San Bernardino’s district attorney said in a filing that the iPhone may yield clues about initial reports of third perpetrator in the massacre. The prosecutor also said the phone may contain evidence that it was used as a “weapon to introduce a lying dormant cyber pathogen that endangers San Bernardino County’s infrastructure,” a possibility that “poses a continuing threat to the citizens of San Bernardino County.”

Privacy International and Human Rights Watch said in a filing that undermining mobile phone security tools, especially encryption, could jeopardize the safety of journalists and activists around the world.

“Governments in many other countries, both democratic and authoritarian, may seek to compel Apple and other technology companies to assist their law enforcement and intelligence agencies by weakening those protections,” the groups said. “The outcome of this case could make it easier for them to do so.”

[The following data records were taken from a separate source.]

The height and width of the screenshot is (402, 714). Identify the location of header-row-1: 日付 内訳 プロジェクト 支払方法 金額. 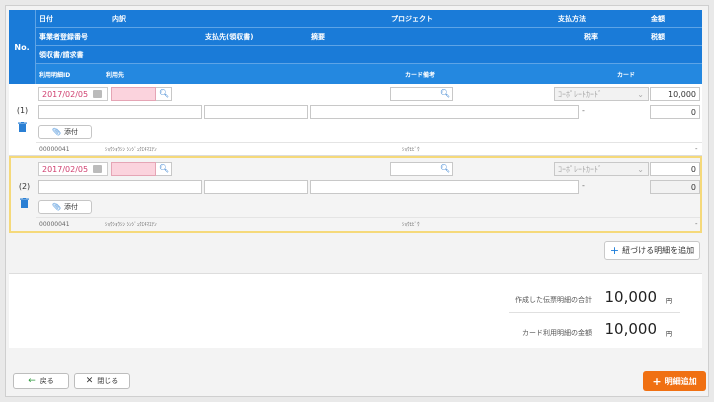
(369, 19). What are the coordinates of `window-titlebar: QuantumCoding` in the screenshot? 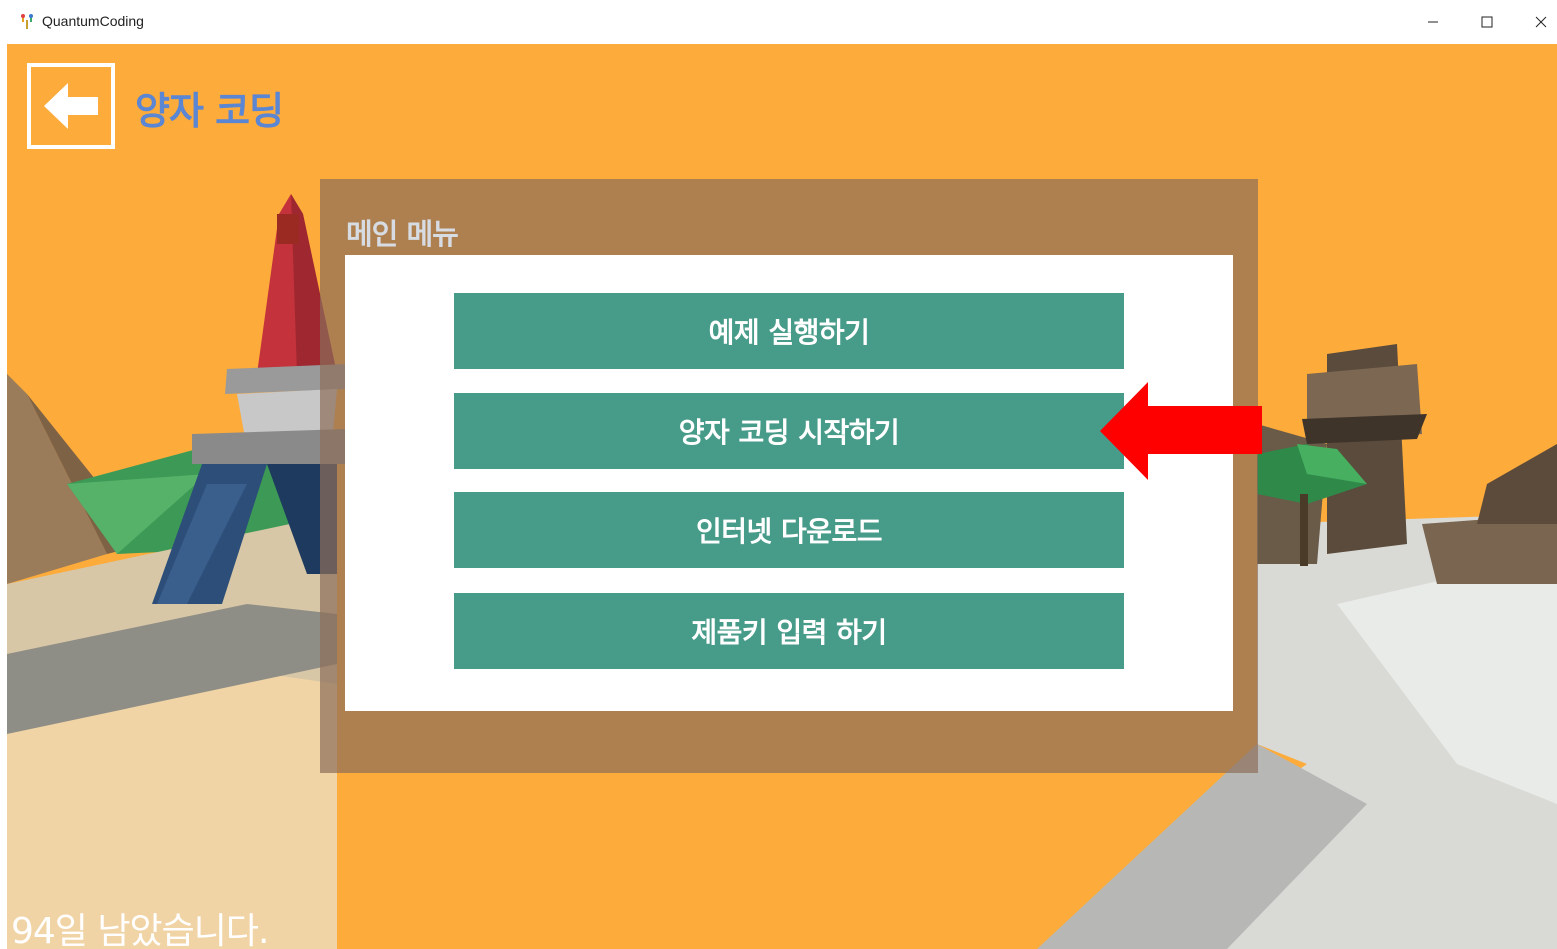 It's located at (778, 22).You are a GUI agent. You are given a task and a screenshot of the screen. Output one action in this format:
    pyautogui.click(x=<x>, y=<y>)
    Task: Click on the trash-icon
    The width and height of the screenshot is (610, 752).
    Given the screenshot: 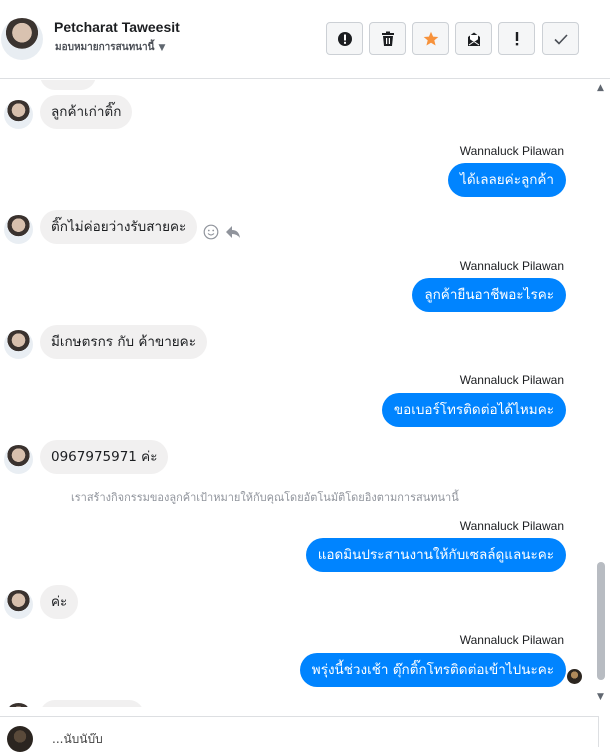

Separately, David Kaye, an expert on human rights with the United Nations, cited a 2015 report for the UN’s Human Rights Council to show that encryption and online anonymity advance freedom of opinion and expression. The report drew on input from countries including Cuba, Kazakhstan, Lebanon, Turkey, Germany, Ireland, Sweden and the U.S., finding that encryption helps protect people against online censorship, targeted surveillance, data collection and other techniques used by governments, corporations and criminals.

Escape Risk

A group of computer security experts including Dino Dai Zobi, an author and speaker on Apple iOS security, Dan Boneh, a Stanford University professor, and Jonathan Zdziarski, an independent forensics researcher, said the case “endangers public safety” because it could enable law enforcement to commandeer consumer devices for surveillance. Building code to unlock just one phone wouldn’t work because of the risk the software would escape Apple’s control through theft, embezzlement or a foreign government’s order, the group said.

The App Association, an advocacy group for more than 5,000 application developers and technology firms, said the government’s position could badly damage the app economy. It warns that the case invokes the government’s ability to dictate to any company that it has to write code to facilitate a law enforcement investigation, potentially putting an “untenable burden” on the app industry. The $120 billion industry is responsible for around 1.7 million jobs in the U.S. today, up from zero in 2007, the group said.

Courts routinely consider friend-of-the-court filings in cases that involve broader public interests or question how existing law should be applied to new technologies. Last year, the U.S. Supreme Court weighed a brief by Google, among others, before issuing a split decision that Los Angeles police can’t check hotel registration records without a search warrant. A year earlier, the high court considered a brief by the Electronic Privacy Information Center before ruling that police can’t search cell phone data without a search warrant.

Apple argues, and has found support from a magistrate judge in Brooklyn, New York, that the Justice Department lacks authority under the All Writs Act to force the company to hack into its phones because the U.S. Congress has considered giving law enforcement that power and has so far declined to grant it.

The Brooklyn judge last year declined a request by the ACLU and the Electronic Frontier Foundation to file a brief, saying it was unnecessary because, even if they may have had “a fresh perspective on a broader policy debate,” the question before him was a narrow legal issue.

The case is In the Matter of the Search of an Apple iPhone Seized During the Execution of a Search Warrant on a Black Lexus IS300, California License Plate 35KGD203, 16-00010, U.S. District Court, Central District of California (Riverside).